Readme file for the model associated with

D'Angelo E, Nieus T, Maffei A, Armano S, Rossi P, Taglietti V, 
Fontana A, Naldi G (2001) Theta-frequency bursting and resonance 
in cerebellar granule cells: experimental evidence and modeling
of a slow k+-dependent mechanism. J Neurosci 21:759-70

Abstract:
Neurons process information in a highly nonlinear manner,
generating oscillations, bursting, and resonance, enhancing
responsiveness at preferential frequencies. It has been proposed
that slow repolarizing currents could be responsible for
both oscillation/burst termination and for high-pass filtering
that causes resonance (Hutcheon and Yarom, 2000). However,
different mechanisms, including electrotonic effects (Mainen
and Sejinowski, 1996), the expression of resurgent currents
(Raman and Bean, 1997), and network feedback, may also be
important.
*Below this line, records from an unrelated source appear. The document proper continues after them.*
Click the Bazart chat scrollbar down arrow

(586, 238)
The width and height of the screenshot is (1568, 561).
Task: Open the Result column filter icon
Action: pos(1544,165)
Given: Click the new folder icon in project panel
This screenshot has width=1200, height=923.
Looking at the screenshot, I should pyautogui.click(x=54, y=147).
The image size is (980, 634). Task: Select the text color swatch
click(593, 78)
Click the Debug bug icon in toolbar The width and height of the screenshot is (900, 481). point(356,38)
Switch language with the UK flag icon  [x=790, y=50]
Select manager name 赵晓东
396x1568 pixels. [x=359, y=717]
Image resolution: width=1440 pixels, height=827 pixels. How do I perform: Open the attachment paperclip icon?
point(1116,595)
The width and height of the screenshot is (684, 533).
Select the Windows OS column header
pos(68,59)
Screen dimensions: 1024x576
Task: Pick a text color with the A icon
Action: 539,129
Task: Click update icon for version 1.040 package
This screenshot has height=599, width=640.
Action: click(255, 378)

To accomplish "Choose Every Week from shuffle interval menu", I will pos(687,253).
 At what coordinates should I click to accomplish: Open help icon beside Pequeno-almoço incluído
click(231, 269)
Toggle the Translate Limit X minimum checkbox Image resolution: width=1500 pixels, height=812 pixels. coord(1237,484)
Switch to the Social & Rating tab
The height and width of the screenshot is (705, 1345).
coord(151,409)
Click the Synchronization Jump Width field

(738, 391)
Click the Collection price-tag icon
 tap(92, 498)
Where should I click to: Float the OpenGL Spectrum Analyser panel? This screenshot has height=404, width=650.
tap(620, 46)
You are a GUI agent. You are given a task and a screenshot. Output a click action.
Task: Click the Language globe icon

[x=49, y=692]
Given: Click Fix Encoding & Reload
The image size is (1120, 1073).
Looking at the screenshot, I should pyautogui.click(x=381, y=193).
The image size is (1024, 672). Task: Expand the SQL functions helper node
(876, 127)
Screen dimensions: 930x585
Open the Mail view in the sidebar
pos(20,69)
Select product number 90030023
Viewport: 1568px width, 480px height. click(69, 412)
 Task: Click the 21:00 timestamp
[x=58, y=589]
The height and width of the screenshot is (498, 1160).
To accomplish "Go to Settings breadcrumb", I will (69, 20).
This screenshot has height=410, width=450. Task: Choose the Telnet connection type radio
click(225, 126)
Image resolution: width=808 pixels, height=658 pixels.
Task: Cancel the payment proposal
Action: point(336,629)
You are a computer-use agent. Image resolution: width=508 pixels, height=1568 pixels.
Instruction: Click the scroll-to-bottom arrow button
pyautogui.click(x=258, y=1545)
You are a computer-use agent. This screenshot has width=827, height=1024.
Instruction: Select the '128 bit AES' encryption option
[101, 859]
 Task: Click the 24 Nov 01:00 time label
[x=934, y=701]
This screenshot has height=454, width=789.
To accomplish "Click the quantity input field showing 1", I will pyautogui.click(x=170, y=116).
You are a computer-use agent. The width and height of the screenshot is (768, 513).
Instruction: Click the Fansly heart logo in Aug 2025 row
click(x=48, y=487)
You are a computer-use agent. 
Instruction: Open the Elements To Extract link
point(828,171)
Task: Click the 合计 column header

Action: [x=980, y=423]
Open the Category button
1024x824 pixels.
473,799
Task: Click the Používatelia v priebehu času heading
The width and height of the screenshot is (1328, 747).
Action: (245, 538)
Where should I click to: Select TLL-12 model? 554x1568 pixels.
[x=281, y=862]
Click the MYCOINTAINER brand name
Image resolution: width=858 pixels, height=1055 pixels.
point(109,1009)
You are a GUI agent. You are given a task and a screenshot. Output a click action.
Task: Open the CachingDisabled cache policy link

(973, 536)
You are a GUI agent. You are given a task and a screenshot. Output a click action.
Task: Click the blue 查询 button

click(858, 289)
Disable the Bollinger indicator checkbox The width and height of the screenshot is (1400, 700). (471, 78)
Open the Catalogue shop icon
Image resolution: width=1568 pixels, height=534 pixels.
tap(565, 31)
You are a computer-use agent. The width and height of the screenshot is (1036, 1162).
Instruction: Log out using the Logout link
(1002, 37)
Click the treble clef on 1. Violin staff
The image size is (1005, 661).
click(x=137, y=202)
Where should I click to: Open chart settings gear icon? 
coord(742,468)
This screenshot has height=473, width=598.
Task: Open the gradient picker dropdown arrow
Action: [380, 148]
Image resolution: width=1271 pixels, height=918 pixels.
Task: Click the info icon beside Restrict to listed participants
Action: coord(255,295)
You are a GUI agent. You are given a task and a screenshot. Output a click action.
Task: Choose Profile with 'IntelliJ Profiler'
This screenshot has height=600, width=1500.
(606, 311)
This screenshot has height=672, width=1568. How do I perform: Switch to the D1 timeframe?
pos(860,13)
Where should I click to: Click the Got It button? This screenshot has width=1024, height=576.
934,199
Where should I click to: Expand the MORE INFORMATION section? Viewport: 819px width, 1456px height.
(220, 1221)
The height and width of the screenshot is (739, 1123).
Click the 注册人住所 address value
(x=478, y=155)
In this study we report theta-frequency (3-12 Hz)
bursting and resonance in rat cerebellar granule cells and show
that these neurons express a previously unidentified slow repolarizing
K1 current (IK-slow ). Our experimental and modeling
results indicate that IK-slow was necessary for both bursting and
resonance. A persistent (and potentially a resurgent) Na current
exerted complex amplifying actions on bursting and resonance,
whereas electrotonic effects were excluded by the compact
structure of the granule cell. Theta-frequency bursting and
resonance in granule cells may play an important role in determining
synchronization, rhythmicity, and learning in the
cerebellum.

Key words: bursting; resonance; M-current; cerebellum;
granule cell; modeling

Basic Model Use:
Expand archive file.  Use mknrndll (windows, mac) or nrnivmodl (unix)
to compile the mod files.  Start nrngui and load the mosinit.hoc
file to see a couple of traces from figure 6A in the paper.

Clicking on the Kinetics, Cell, or Electrodes buttons allow the
changing of these simulation parameters.